Coordinated by Camões – Cooperation and Language Institute (IC), the celebrations will take place “in all regions of the world” and cover geographic aspects, research, translation, links with other arts and involvement of people ” in a set of over 150 activities in 44 countries” explained the Minister of Foreign Affairs, Augusto Santos Silva, at a press conference.
With an agenda that includes conferences, colloquiums, concerts, literary and poetry contests and academic initiatives, the second World Day of the Portuguese Language will take place in a mixed face-to-face and virtual format.
World Portuguese Language Day will also include a commemorative session in person, from Lisbon, which will celebrate the “global projection” of a “language that belongs to the Mozambicans, Brazilians, Angolans, São Tomense, Guineans, Cape Verdeans and Timorese,” he said.
“On 5 May, in all the major regions of the world, in Africa as in the Americas, in Asia and Oceania as in Europe and in the Middle East and North Africa there will be initiatives around the Portuguese language,” Santos Silva added.
According to the minister, Spain, Germany, the United States, China, Italy and Mozambique will be the countries with the most activities to commemorate World Day of the Portuguese Language.
“Portuguese in Portugal today is greatly enriched by the flows and contributions that Portuguese speakers in other varieties, residing in Portugal, are giving to the European variety of the Portuguese language,” he said.
The commemorations intend to show beyond the global projection of the language, the multifaceted nature of its uses.

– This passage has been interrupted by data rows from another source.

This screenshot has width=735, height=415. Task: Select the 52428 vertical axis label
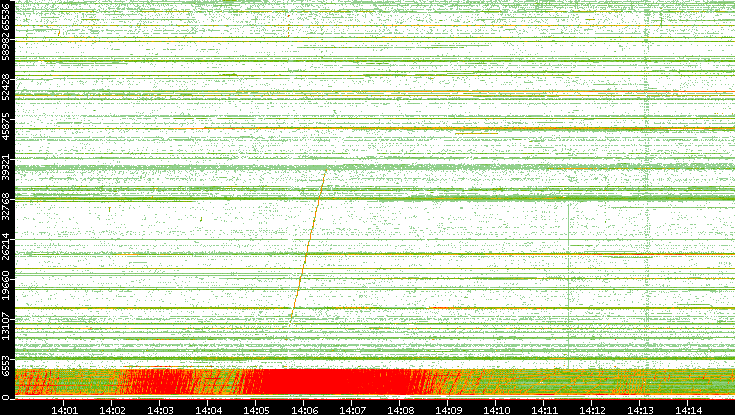coord(7,87)
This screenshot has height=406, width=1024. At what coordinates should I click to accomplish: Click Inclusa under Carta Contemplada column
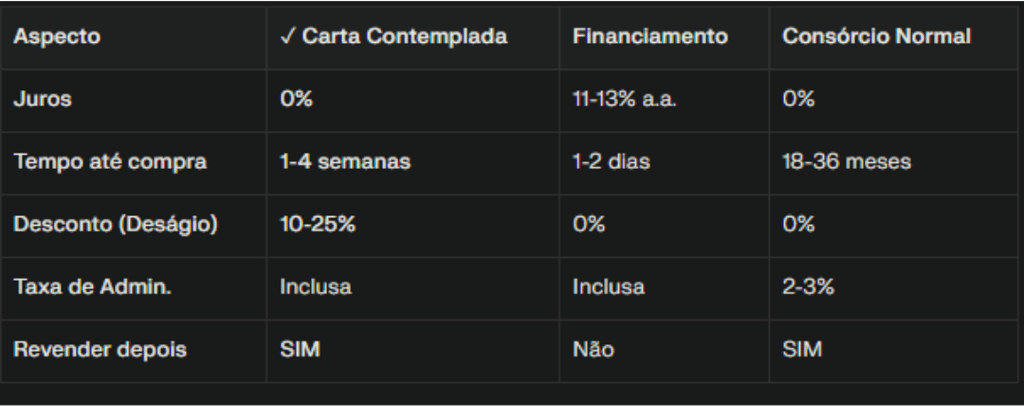pyautogui.click(x=316, y=287)
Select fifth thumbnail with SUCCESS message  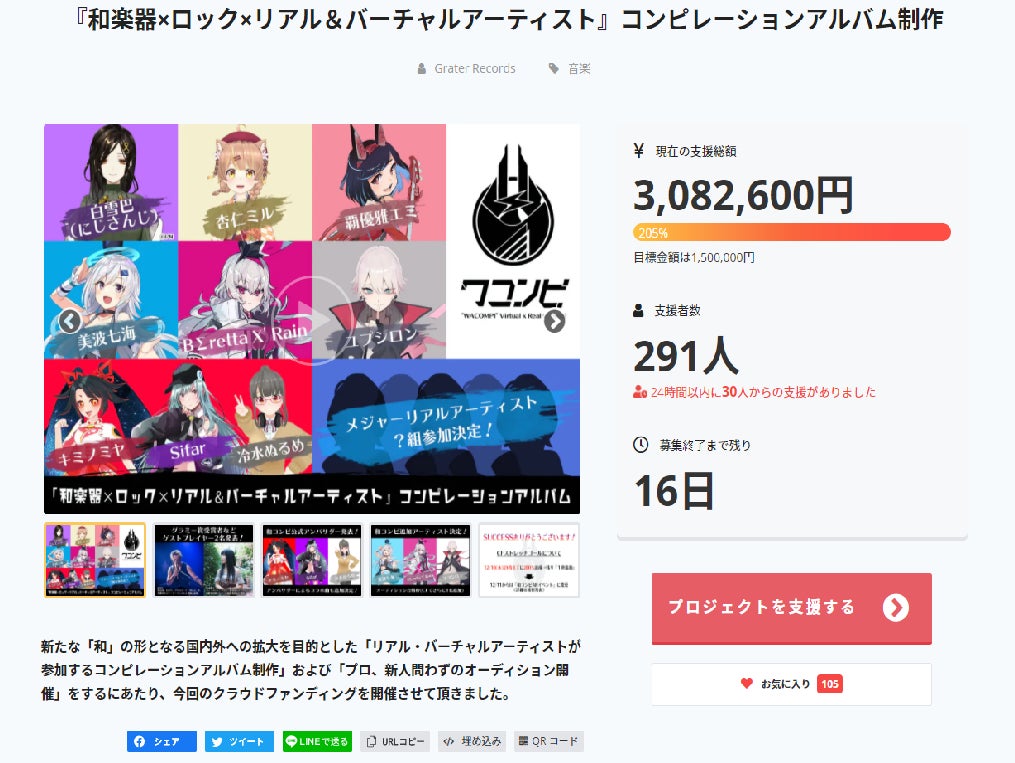(529, 560)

In this context, Santos Silva highlighted the holding of colloquia, conferences, exhibitions and language weeks in Germany, Argentina and Finland, as well as the publication of Portuguese works in Mandarin, in China, and a bilingual edition of the work of Ilse Rosa, in Germany.

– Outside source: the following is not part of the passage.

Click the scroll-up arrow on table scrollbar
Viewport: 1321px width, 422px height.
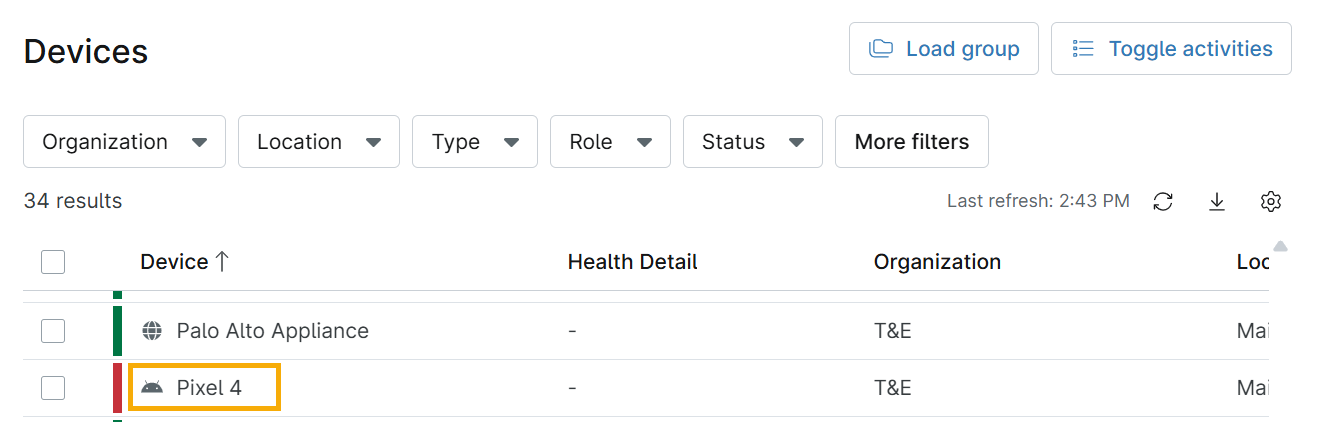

He also mentioned the opening of an exhibition of Portuguese-speaking artists in Germany and the screening of the film Pedro e Inês, by António Ferreira, with a round-table discussion on the film and the presence of the director in Serbia.
The head of diplomacy also underlined the fact that many of the programme’s activities are not “carried out only by Portuguese” and involve diplomatic missions from other countries, as well as institutes and cultural networks of these countries, namely the Brazil Cultural Network.
Santos Silva also considered the programme’s component of mobilising people to use the language to be “very important,” giving as an example the competition #escreveumpoemacamoes in Angola, which challenges people to write or recite a poem in Portuguese and publish it on the Camões Institute’s social networks, and a literary competition in Mozambique, which challenges students to write “short pandemic stories.
This year’s programme also repeats last year’s initiative involving the Camões institute network in which each student or teacher from Portuguese departments abroad chooses an outdoor space, a garden or a square, to read a text in Portuguese.
An idea that last year, due to pandemic restrictions, was limited to windows, but that this year, may return to outdoor space in various places, said Santos Silva.
The programme of commemorations for the World Day of the Portuguese Language was presented today in Lisbon at a joint press conference held by the Minister of Foreign Affairs, Augusto Santos Silva, and the Secretaries of State for Cinema, Audiovisual and Media, Nuno Artur Silva, for Higher Education, João Sobrinho Teixeira, and Deputy and Education, João Costa.
The programme of commemorations of this event includes initiatives promoted by the areas of Foreign Affairs, Culture, Science, Technology and Higher Education and Education in Portugal and is available on the Camões – Institute for Cooperation and Language website.
The United Nations Educational, Scientific and Cultural Organisation (UNESCO) proclaimed, in 2019, May 5 as World Day of the Portuguese Language, following the proposal of all Portuguese-speaking countries, supported by 24 other states, including countries such as Argentina, Chile, Georgia, Luxembourg and Uruguay.